As a tool for the arrangement of map elements and arranging completed maps on a larger template (as was done in the exercise), ArcMap is clearly effective and facile.
Pitfalls of GIS
First time ArcMap users are at a disadvantage using the program in which inattention to a mouse click can change the onscreen display to such a degree that one's previous work can be lost or seemingly so. I look forward to further use of the program gaining familiarity with it, in order to minimize these anxieties.
Monday, July 5, 2010
Discussion: My Google Map Experience
Frequently, when comparing a topographic quadrangle depicting a given area (i.e. an actual large-scale paper map) with its digital counterpart, features depicted on the quadrangle are missing from on-line digital sources. Such features include nominal information (the names of mountain ranges, streams and villages, for example) and the depiction of various categories of features. The location of springs, for example, is missing from most of the commonly-used digital map sources such as Google Maps or Google Earth.

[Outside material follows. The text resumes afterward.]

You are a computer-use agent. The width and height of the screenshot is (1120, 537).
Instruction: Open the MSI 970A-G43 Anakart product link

Conversely, on occasion, I've come upon information from digital sources which are not depicted on the corresponding topographic sheet. This was the case some months ago while planning a trip to a remote part of the Mojave Desert. Cross-referencing with a topographic quadrangle, Google Maps depicted an entire network of named roads where none were shown on paper. (Many topographic sheets are outdated and their depiction of roads can be a source of confusion.)
Another aspect of the paper vs. digital conundrum is perhaps somewhat personal and idiosyncratic: the seamless, regular coverage of a digital map (such as Google Maps) contrasts with the sense of suspense and anticipation accompanying the first view of a large-scale topographic quadrangle. This experience -- part surprise, part exploration -- has no equivalent in the digitally-represented world in which all locations, areas, and landscapes, merge from one to the other without interruption or circumcision.

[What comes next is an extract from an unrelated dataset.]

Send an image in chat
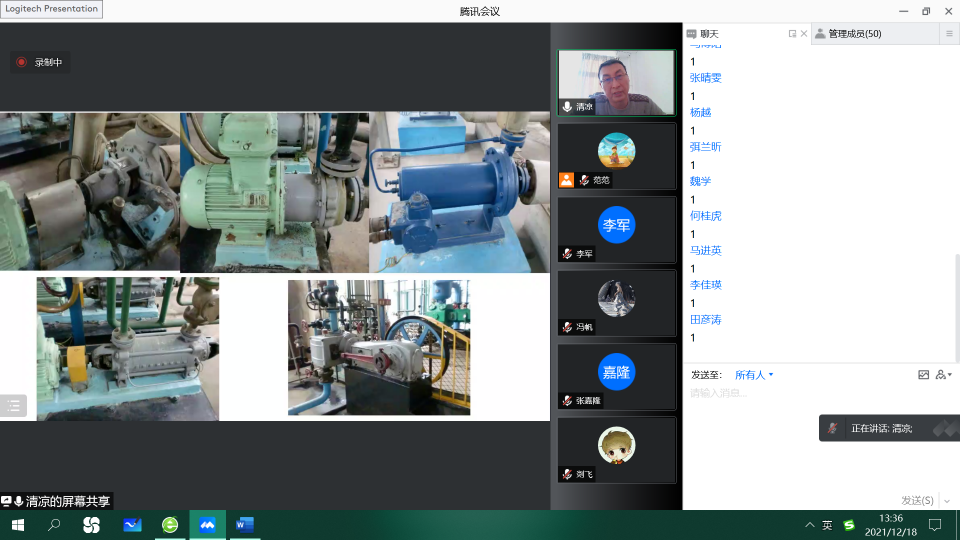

Lastly, the large size of a paper topographic sheet -- compared to the size of the average computer screen -- allows greater freedom when scanning an area: relationships between features over broad areas are cognitively accessible; patterns easily discernable. With a computer screen, such relationships are masked or, at least, access to them is limited, i.e. mousing around a digital map, one part of the map will recede off-screen as another part comes into view. Also, as with all representations of Earth, the vagaries of scale account for coarseness of resolution with respect to the quality of viewable data.

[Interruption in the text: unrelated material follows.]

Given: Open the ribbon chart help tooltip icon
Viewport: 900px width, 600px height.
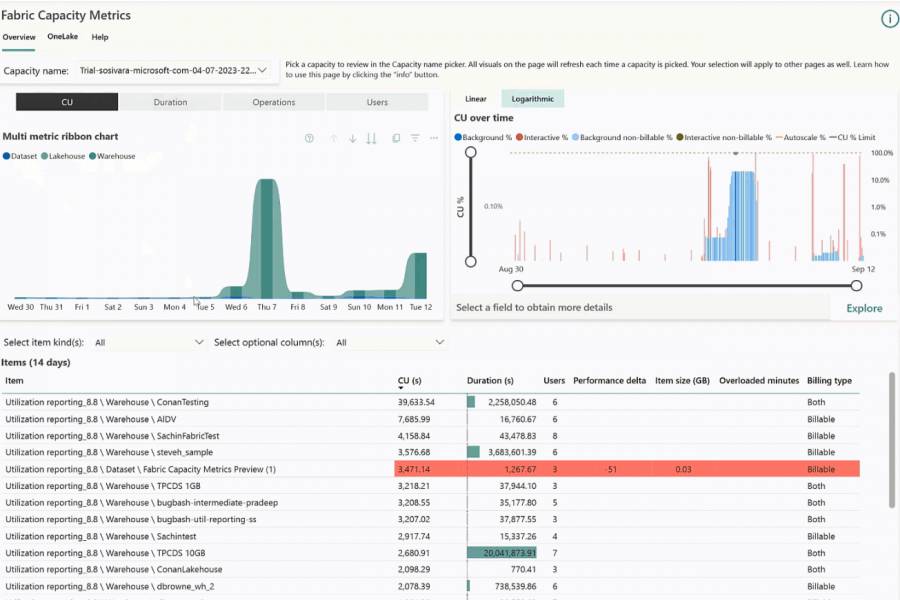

My Google Maps dynamic map titled 'Science, Nature, Adventure: hiking in the Lava Mountains, Mojave Desert, California' depicts a part of an adventure undertaken 14 February 2009 to the Lava Mountains in the Mojave Desert portion of San Bernardino County, California, USA. The object of the “adventure” was to visit -- in their natural setting -- Indian (i.e. Native American) rock art at Steam Wells, an abandoned settlement once occupied by an apparent recluse. I was unaware of this capability in the Google Maps interface. Creating a Google Map was new to me.
My own view of online mapping services such as Google Maps or MapQuest is that they primarily serve as vehicles of commerce, a perception based on my user experience. Frequently the only nominal features appearing on such online mapping displays are businesses, and of those, only businesses who have paid to appear on the map. Such a situation edits automatically a great deal of information. With commerce as a constructive limit for what does and does not get mapped, businesses which may be superior in some way (i.e. restaurants better than the ones which have paid to appear on the map) are left out of the representation. Excising information that cannot be priced, the map is less rich and its users impoverished. The value of online user-generated mapping lies in circumventing such commerical strictures, though one is limited by what the interface will allow and the skill set of the user.